EXERCISE INSTRUCTIONS: Edit the part of the listing that opens with the line containing "Task: Click the" and closes at the end of the listing by putting "window header" in place of "title bar". Give back only those lines, otherwise unchanged, and leave the pictures out.

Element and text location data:
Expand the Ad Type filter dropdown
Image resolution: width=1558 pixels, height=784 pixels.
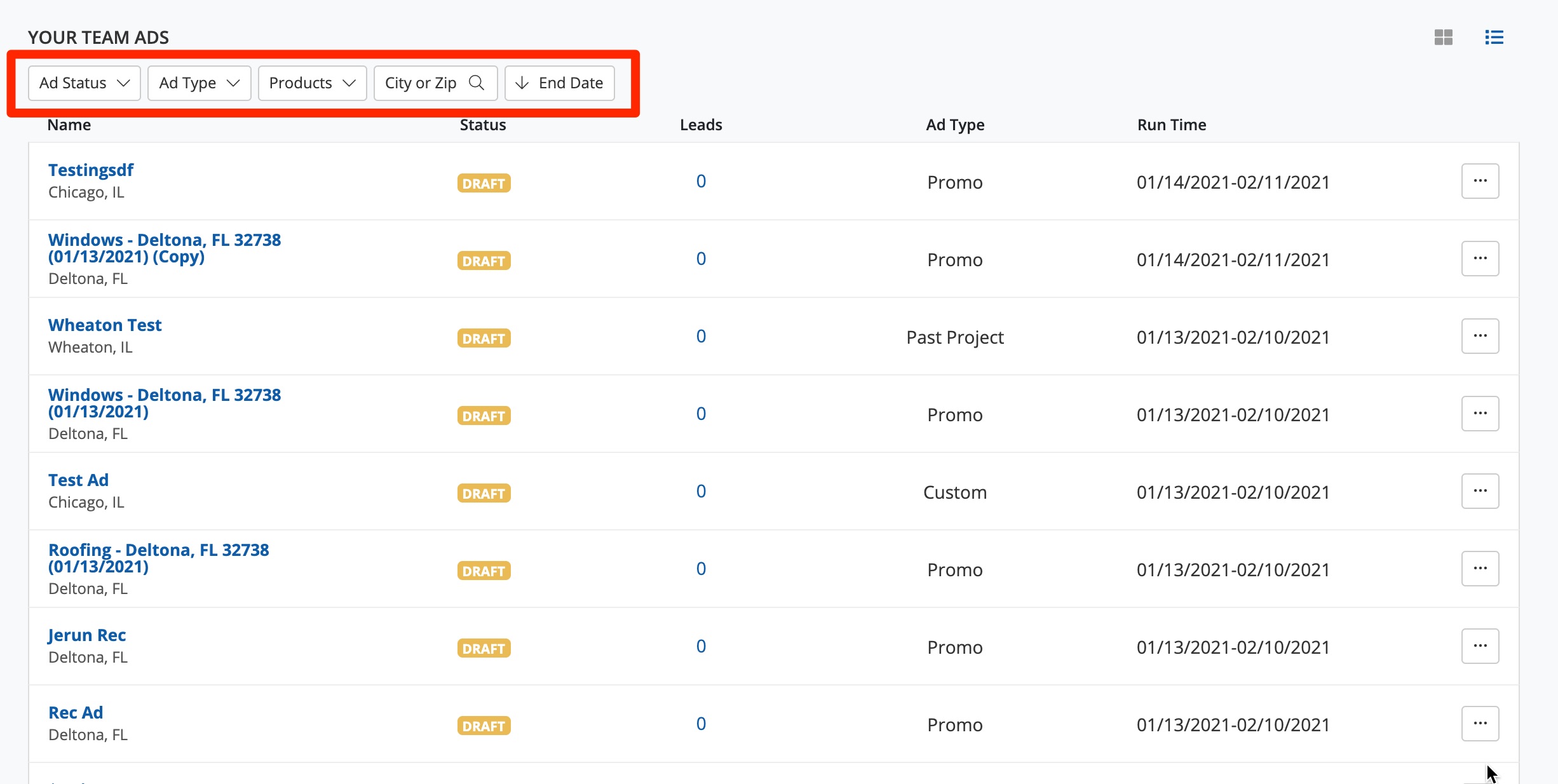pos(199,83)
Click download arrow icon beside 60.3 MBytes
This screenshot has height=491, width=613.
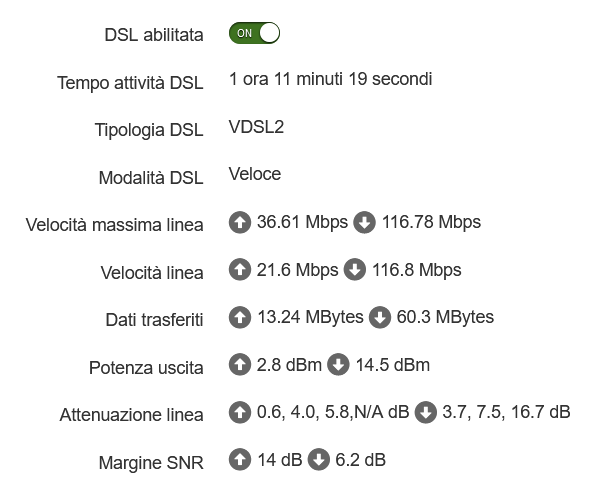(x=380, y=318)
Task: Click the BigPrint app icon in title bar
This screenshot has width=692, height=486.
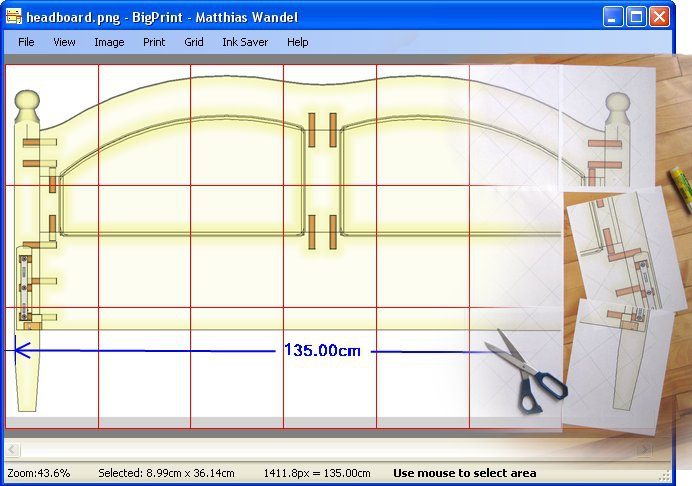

WRITTEN ANSWER:
Task: Click the BigPrint app icon in window header
This screenshot has width=692, height=486.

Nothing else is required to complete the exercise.